Week 2 of my pairing tour started off with a day spent back on AXUS with Kristin, a software crafter. She used the day as an opportunity to tackle an issue that’s been going on for a while and hasn’t been fully solved despite a few attempts by others on the team: formatting PDFs.

In the travel industry, PDFs remain a popular way to share information, and it’s important they look good. The team wanted to make sure that images weren’t being split across multiple pages of PDFs, as well as make sure that the image’s header stick with the image and make sure the two elements couldn’t be split across two pages, with the header at the very bottom and its image at the very top of the next page.

Naturally, this task was far from simple. We spent most of the morning attempting to make it work with the page-break-before and page-break-after properties, setting them to both always and avoid in different places, but for some reason they just didn’t seem to take. The progress was a bit slow since every time we made a change we had to update the browser, generate the PDF and scroll to the bottom, where we had an example we’d managed to replicate, and see what it looked like. While we were looking at the code, we found a whole lot of page-break-before and page-break-after's on different classes, sometimes in places where they didn’t matter and sometimes put together in such a way that they cancelled each other out. We cleaned things up as best we could, and I was reminded how important it is to make helper/utility classes in my CSS for properties like this that I can reuse again and again, rather than sticking the same properties onto a ton of different classes in a bunch of different files. Doing it that way can make changing things later much more difficult than is necessary.

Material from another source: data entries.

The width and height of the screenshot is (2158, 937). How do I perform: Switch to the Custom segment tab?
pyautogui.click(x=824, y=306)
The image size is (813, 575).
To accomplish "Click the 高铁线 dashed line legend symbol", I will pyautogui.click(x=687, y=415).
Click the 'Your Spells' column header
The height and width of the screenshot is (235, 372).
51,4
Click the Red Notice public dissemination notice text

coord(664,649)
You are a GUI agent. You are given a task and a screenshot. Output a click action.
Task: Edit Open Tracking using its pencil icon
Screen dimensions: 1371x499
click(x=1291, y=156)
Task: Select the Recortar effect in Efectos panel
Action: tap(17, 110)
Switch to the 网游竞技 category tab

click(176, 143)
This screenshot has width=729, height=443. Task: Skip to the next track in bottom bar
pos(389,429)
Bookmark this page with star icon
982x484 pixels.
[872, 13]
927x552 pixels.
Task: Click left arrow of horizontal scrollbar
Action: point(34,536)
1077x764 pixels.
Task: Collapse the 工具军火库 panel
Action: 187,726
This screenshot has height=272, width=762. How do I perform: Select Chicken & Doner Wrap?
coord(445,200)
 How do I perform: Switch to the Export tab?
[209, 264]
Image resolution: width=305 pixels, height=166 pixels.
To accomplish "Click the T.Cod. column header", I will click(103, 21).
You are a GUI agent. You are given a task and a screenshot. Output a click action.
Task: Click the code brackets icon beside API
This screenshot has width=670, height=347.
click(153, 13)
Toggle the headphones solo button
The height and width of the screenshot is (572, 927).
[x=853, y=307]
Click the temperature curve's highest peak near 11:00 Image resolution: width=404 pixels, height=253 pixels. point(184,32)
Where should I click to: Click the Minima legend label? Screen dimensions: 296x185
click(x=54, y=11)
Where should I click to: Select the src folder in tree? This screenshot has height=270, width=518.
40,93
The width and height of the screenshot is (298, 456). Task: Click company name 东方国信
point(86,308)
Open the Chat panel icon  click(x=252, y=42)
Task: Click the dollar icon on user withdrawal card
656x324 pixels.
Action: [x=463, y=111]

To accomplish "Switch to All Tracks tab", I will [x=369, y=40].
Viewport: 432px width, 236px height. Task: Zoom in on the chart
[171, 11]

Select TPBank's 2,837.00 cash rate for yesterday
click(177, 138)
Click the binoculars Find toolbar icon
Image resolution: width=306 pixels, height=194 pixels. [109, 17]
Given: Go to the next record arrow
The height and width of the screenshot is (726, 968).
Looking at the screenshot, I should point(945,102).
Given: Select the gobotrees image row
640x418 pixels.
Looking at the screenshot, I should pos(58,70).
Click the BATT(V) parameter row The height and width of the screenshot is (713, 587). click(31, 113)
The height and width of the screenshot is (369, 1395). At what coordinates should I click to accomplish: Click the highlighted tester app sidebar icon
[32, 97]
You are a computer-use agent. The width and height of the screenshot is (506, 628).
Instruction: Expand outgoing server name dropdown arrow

I started to look more into the properties as well as how they’re typically handled. When you’re looking at a page, even something really long, on your computer, you don’t see any page breaks. Those only come when you either print off what’s on your screen or do something else, like export it to a PDF. I read about a media query that applies styles just when the web page is being printed (@media print), and we tried applying it to our CSS classes. This didn’t fix the problem, but I wanted to see what would happen if we printed out our PDF. Sure enough, on our printed version, the images listened to our code and didn’t break across pages. So we had solved for actual printing, but the team knew that these PDFs are often created and then emailed, and possibly never printed off. We still had to figure it out for PDFs.

After lunch, I realized that we had to be missing something, and asked Kirstin to explain more about how the PDFs are generated. She helped us backtrack the process to a PDF generator library, and I spent a while reading its docs for anything that would help. Eventually I found it - a line that explained why we couldn’t get the header to stick to its image. It said that a page-break style was applied to something too long, like an div that ranged three pages, it simply wouldn’t do anything. This was exactly our problem. Because of the way the content of each PDF was dynamically generated, it wasn’t a simple matter of wrapping what we wanted in a div and giving the wrapper our styles. We had to wrap more than we wanted, and because it was too long, the PDF generator simply ignored our styles.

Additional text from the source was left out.